In this three-part essay addressed to his 15-year-old son Samori, Ta-Nehisi Coates considers the condition of being African American in the modern age. His focus is on the physical vulnerability of blackness in a racist nation: how the American culture of violence, and especially violence against blacks, robs black people of their time and energy (spent trying to stay out of the way) but most of all, of their bodies, which can be taken from them (beaten, raped, killed) by “the people who believe themselves to be white” (and equate this with perfect), whom he dubs “the Dreamers”–but the American Dream, if that is what he means, is built on the dead bodies of black people, the plunder of our history.

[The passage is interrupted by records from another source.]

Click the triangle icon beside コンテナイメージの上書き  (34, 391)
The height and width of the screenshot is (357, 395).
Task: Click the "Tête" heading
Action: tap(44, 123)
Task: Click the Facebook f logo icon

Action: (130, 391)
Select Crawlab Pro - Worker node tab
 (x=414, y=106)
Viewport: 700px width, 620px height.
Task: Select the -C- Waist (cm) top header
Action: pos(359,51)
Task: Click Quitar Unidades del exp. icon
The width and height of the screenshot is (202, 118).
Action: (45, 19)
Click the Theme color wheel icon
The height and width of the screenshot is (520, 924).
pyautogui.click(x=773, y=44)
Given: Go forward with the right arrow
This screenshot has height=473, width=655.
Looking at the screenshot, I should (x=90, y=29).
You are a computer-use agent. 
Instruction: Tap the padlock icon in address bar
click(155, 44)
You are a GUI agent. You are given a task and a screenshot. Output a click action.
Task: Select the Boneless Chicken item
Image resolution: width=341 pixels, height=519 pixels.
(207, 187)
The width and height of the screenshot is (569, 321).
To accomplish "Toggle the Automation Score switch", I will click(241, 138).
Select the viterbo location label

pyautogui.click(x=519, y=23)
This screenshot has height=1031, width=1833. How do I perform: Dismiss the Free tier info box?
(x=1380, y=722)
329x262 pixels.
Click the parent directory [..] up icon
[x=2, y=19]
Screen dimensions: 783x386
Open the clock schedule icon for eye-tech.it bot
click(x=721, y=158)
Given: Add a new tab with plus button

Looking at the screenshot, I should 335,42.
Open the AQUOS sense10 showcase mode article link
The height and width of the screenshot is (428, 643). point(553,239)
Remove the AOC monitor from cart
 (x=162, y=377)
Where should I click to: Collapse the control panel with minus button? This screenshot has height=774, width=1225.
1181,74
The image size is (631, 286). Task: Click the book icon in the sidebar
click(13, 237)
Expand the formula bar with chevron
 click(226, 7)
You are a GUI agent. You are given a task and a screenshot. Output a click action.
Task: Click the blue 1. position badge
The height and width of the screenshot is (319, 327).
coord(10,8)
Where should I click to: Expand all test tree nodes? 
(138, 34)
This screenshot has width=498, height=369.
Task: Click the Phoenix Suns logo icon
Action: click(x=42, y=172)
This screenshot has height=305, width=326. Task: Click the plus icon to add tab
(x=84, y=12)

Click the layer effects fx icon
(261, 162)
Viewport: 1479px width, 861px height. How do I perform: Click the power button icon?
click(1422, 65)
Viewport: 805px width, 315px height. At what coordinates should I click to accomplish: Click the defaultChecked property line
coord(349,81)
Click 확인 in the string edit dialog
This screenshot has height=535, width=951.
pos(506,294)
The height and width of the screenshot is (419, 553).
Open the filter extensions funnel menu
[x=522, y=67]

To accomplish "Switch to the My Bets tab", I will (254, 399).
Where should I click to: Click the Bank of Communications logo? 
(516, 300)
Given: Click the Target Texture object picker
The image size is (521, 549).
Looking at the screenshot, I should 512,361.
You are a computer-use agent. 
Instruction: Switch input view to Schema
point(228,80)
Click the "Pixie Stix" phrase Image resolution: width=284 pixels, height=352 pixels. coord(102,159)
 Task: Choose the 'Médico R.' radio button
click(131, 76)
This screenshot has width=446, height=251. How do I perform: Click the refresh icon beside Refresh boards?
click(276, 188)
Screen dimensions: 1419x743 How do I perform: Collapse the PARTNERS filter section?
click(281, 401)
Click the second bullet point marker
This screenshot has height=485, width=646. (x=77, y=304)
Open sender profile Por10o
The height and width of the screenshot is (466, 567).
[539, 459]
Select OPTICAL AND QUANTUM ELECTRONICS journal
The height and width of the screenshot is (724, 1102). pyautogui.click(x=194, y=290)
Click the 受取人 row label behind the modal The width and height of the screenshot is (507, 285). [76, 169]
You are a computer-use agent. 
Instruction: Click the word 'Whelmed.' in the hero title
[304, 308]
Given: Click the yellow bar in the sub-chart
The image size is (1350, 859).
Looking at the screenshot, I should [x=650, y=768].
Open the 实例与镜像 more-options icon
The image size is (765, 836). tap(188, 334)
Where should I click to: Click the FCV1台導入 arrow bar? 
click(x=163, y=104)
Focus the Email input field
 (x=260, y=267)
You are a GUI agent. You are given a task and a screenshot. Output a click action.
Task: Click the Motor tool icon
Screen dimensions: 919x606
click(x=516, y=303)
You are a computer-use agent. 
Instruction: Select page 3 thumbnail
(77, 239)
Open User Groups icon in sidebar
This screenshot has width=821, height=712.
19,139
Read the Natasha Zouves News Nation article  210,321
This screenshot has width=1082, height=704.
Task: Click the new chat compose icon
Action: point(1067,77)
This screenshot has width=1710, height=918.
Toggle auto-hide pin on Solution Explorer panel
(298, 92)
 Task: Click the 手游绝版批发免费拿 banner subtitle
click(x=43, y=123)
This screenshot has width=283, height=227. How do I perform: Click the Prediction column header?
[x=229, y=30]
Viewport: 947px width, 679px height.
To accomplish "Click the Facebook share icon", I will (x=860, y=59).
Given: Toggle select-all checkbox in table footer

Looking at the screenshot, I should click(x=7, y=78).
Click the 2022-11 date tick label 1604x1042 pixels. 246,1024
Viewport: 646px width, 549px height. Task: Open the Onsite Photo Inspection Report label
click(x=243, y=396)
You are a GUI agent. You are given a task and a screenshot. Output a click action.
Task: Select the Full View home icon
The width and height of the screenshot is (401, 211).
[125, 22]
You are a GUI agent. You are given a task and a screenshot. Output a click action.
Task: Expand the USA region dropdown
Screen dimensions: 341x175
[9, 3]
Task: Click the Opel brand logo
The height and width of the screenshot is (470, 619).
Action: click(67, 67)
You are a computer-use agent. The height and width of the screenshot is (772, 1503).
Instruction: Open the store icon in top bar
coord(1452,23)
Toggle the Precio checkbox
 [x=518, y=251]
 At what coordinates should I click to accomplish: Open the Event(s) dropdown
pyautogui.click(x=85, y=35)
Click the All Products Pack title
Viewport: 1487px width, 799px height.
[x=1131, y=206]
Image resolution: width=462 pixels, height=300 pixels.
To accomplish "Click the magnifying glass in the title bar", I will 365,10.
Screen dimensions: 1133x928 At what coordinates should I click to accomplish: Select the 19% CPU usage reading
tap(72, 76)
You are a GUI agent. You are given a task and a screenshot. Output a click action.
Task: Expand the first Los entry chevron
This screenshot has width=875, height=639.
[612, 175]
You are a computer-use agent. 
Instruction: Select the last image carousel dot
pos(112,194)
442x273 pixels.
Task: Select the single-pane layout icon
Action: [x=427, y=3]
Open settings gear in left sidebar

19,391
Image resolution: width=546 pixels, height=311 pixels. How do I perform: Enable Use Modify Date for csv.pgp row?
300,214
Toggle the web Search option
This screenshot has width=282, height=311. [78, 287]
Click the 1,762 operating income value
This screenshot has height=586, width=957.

The danger which haunts Coates is personified by the fate of his college friend, Prince Jones, who was followed by a plain-clothes Prince Georges County police officer (also African-American) through Washington, D.C., and into Virginia, where the officer fatally shot Jones, in  a case of mistaken identity. Jones was in his early twenties, engaged to be married. The officer was not charged with murder and was allowed to continue working as a police officer. In this era of Trayvon Martin, Michael Brown, Eric Garner and others, African-American boys and men killed ostensibly because their killers felt threatened–in this era of Black Lives Matter, Coates details for us all what it actually feels like to grow up and live in the toxic atmosphere of American racism. He points out that race is just a fiction, anyway–an excuse to exploit, to kill, to discard. He comes back again and again to the killing of Prince Jones, as if he were trying to process it. Towards the end, he visits Jones’ mother, a doctor, a woman who clawed her way out of poverty to bring up her children in luxury and privilege–only to find that in the end, none of it mattered. The only thing that mattered was the color of their skin.

As a white person reading this book and feeling Coates’ justified rage, I felt chastened. I would have to agree with Toni Morrison’s comment: “This is required reading.”

(P.S. I wish someone would explain to me how Ta-Nehisi came to be pronounced as if it were spelled Ta-Nehasi.)